## SOURCE
---*---
JOHN KING, CNN CORRESPONDENT: Governor Romney actually leads among seniors.
KING: He continues to lead among seniors. Where President Obama is doing well, if you talk about the Ryan budget, the pushback you get from Republicans is it doesn't affect anybody over 55.
Well, guess what? If you look in that 35 to 55 age group, that's where the president is doing stronger. So people who have paid attention to this, maybe that's it. Maybe they just have more of an affinity for the president.
But among seniors at the moment, nationally and in most of the key states, Governor Romney is leading, perhaps not by the margin he needs to win come November, but he's leading at the moment.
The North Carolina numbers are proof, though, Wolf, of what the Republicans will tell you is their greatest test, their greatest challenge when it comes to President Obama. He is vulnerable. There's no question about that. But he also has a unique, Republicans will concede, coalition. African-Americans, Latinos and college- educated women. The research trial angle you have in the North Carolina area, one of the states where the demographics are changing.
Even the Democrats will privately concede if this election continues to go the way they think, they assume Barack Obama won by 14,000 votes. They assume Mitt Romney will win by a narrow margin in North Carolina if it continues to break. But it is so close, in part, because it is one of those places where the president's unique coalition is quite strong. And it will be a battleground to the end.
CROWLEY: I'll tell you one thing. Back in March, talked to a stop strategist for the Obama campaign. And actually, there were two of us there from CNN. And both of us said there's no way you guys are going to win North Carolina this time around. They said, "Guaranteed. Really, we'll win it." They felt really bullish about North Carolina in March. I imagine they're feeling...
KING: Well, he wants it. It's one -- every candidate and every president has a state. Bill Clinton was determined to win North Carolina twice. He failed. George W. Bush was determined to win Pennsylvania twice. He failed.
President Obama looks at the map, and he sees North Carolina. He wants to keep it. He understands the history of switching it, of being the first Democrat to win it in quite so long. Candy's dead right. They will try to the end.
BLITZER: Gloria, that's why they put the Democratic convention in Charlotte.
BORGER: You think? Yes, and also, just watch the -- the ad dollars, the ad buys from the campaigns and the super PACs. They're going to be in North Carolina. You've got the convention in North Carolina. So a real battleground state. One reason they're there and one reason the Republicans are here in Florida.
BLITZER: I want to get all your thoughts. What do you do if you're a Republican leader here in Tampa and tomorrow night, when this convention really gets going, there's a hurricane Category 2 that hits the Gulf Coast, maybe New Orleans, on the seventh anniversary of Katrina?
BORGER: I think it's very difficult. I think they're in a tough situation. I was talking to somebody earlier, and I said do you think they called the snow day too early here, that they could have had a convention really here today, and that would have benefited them to a certain degree if they had to cut it short at the other end?
I think, you know, you don't like to see the pictures. And they're going to have to make a game day decision here, and they're going to have to decide what tone to set, which is very important in this kind of a situation. I think it's -- it's about the schedule, yes, but it's about nuance, and it's about tone and getting the important things wrapped up as early as you can.
CROWLEY: Well, and it's my understanding, it that -- not that Chris Christie is speaking tomorrow night. So if you're looking for nuance and tone, perhaps, you know, he might have to modify what he's prepared to say.
---*---
## SOURCE DATA
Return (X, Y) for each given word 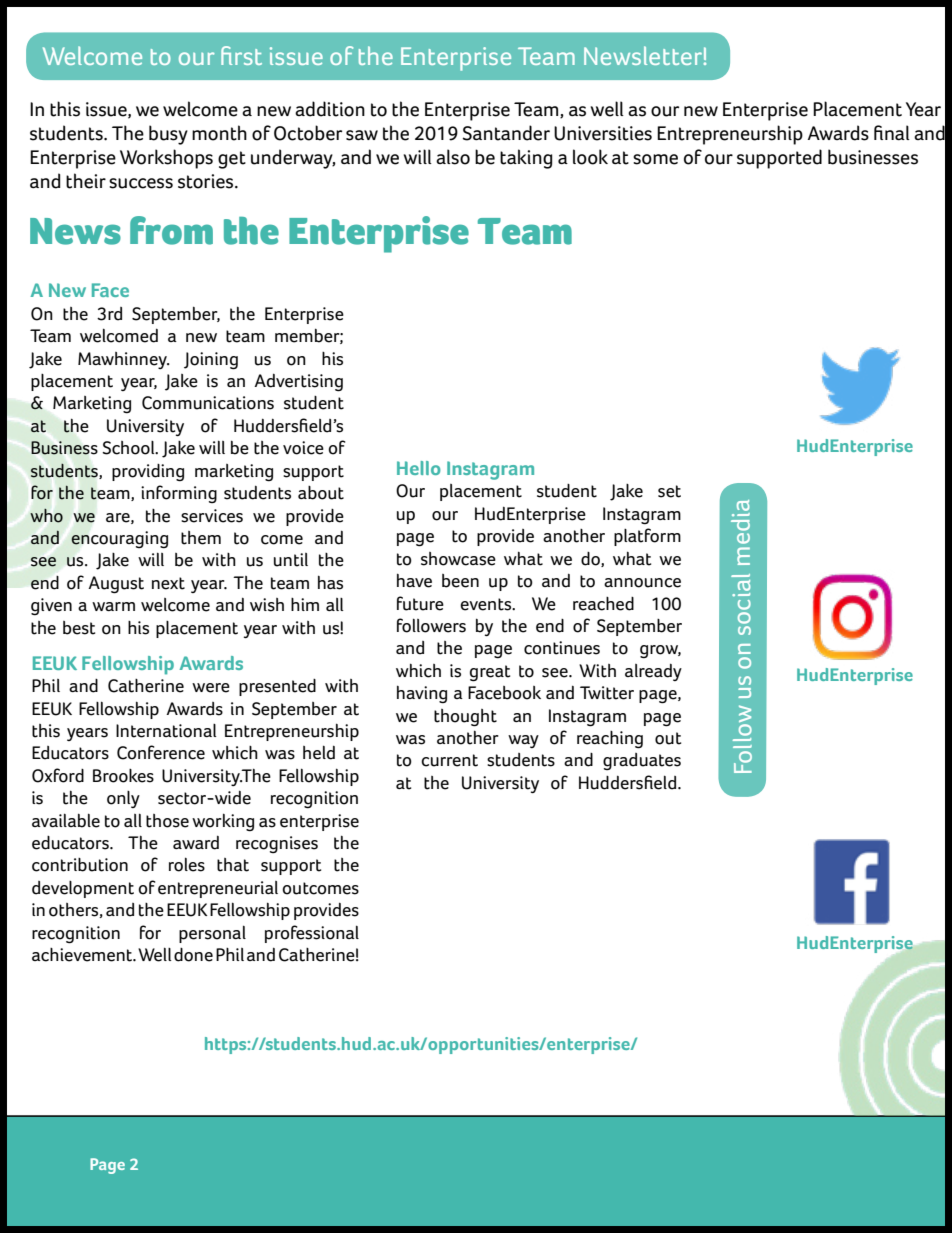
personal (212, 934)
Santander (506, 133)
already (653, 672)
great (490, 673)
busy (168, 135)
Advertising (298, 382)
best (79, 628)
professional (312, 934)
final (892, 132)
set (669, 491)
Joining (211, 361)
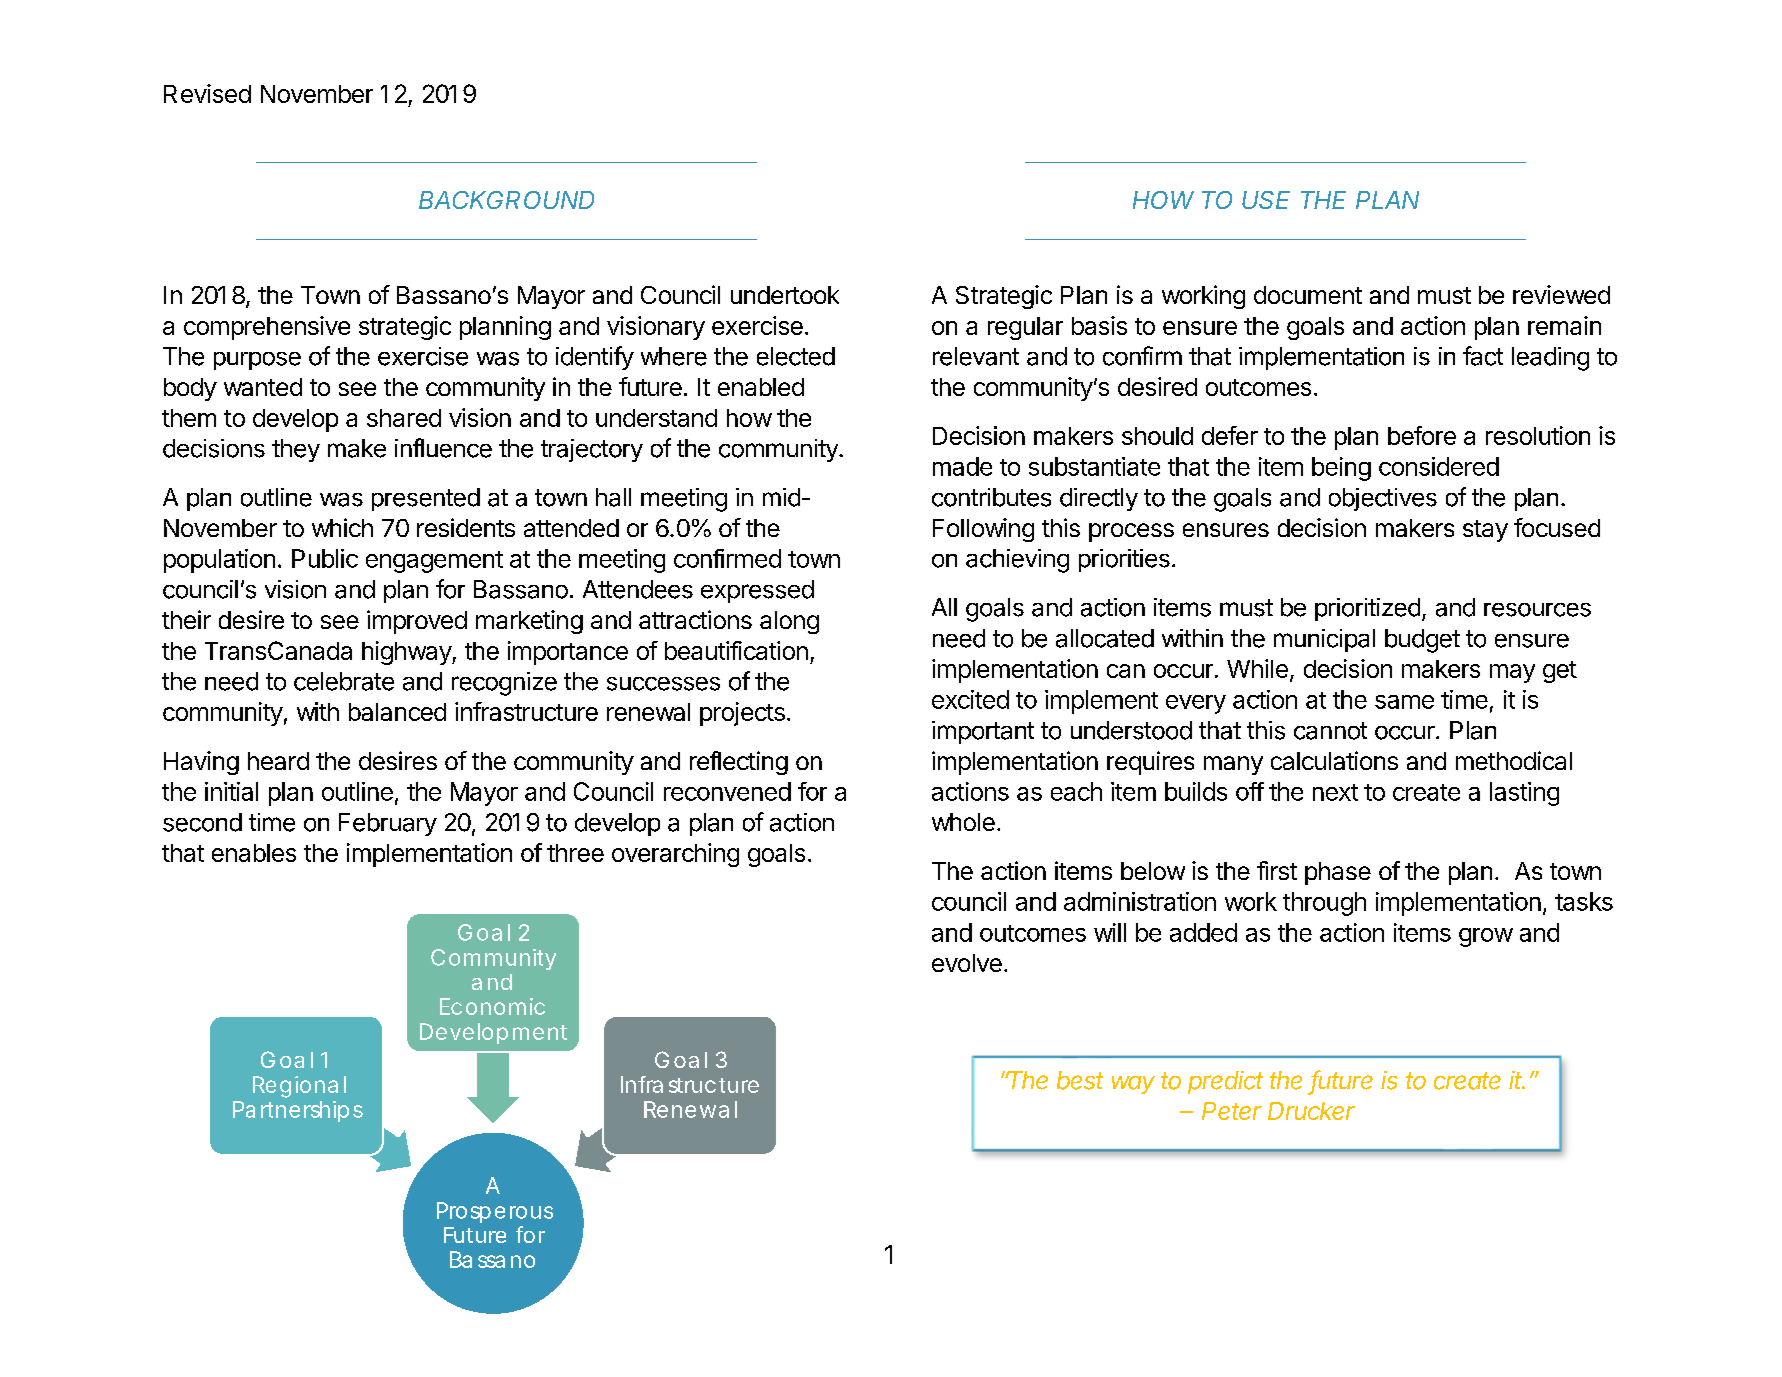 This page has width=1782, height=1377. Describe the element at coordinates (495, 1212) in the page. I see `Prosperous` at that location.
---*---
## CHALLENGE 1
Format the entries as a JSON list of strings, one per line with blank lines left out, starting at the line that contains "Advertising (298, 382)" and ending at the last entry. Leave the pictures out of the answer.
## CHALLENGE 2
Resume the transcript of the election coverage from where it stops.

## TASK RESPONSE 1
[
  "Advertising (298, 382)",
  "best (79, 628)",
  "professional (312, 934)",
  "final (892, 132)",
  "set (669, 491)",
  "Joining (211, 361)",
  " This page has width=1782, height=1377. Describe the element at coordinates (495, 1212) in the page. I see `Prosperous` at that location."
]

## TASK RESPONSE 2
BLITZER: Ann Romney is supposed to speak.
CROWLEY: Ann Romney is. Both of them.
BLITZER: Yes. CROWLEY: So the last time I saw the schedule, though they've been moving. But I think it's both Ann Romney and Chris Christie.
CROWLEY: And Ann Romney, I think, is probably perfect for it in terms of tone and what we expect her to be like Chris Christie, again, might be a different. He's here to rouse the base and the conservatives and get everybody excited with some red meat. So there's that.
And look, they'll just -- things happen. You have to play it by ear. I think they're extremely sensitive to it, as they were four years ago when they saw a hurricane or a tropical storm headed toward Louisiana, which turned out to be nothing. This may turn out to be really something. And they'll deal with it.
I mean, it's -- will it step on their message? Sure. If you cancel half of a convention or you dial back what you were going to say, then you're not putting out what you wanted to put out, but stuff like this happens.
BLITZER: Well, some people say, John, and you've heard it for years -- I've been hearing it. These conventions are way too long to begin with.
KING: It's very important for Governor Romney, though, in such a competitive race, the one place he's struggling most right now is what I'll call the empathy factor, likability. Does he understand the struggles of the middle class? Does he get what working-class families are going through and have gone through the last few years? He needs to improve on those numbers in this convention. Sure, he'd love a bounce in the overall horserace polls. But it's who is he as a person that he needs to work on.
And you know what, Wolf? A, don't be surprised if he shows up here much earlier, if he gets here tomorrow morning. Don't be surprised if he comes in early, because of that.
No. 2, if they have a storm that's imperiling the Gulf Coast, it's a test of his leadership and his tone and that very same empathy thing. And one other quick point. They wanted to do it today. They wanted to nominate him today to get the official business out of the way. Why? Because the Democrats have an advantage right now. The president did not have a primary opponent. He's still spending primary money in a lot of these states. Governor Romney, until they bang down that gavel and says he's the nominee, he can't spend general election money. That's why they're going to do that tomorrow. That normally happens on Wednesday. The Republicans have been trying to back it up as quick as they can to open the bank account.
BORGER: And one other thing to keep in mind is what does the White House do during this storm? And what are the optics of where the president is, where the vice president is?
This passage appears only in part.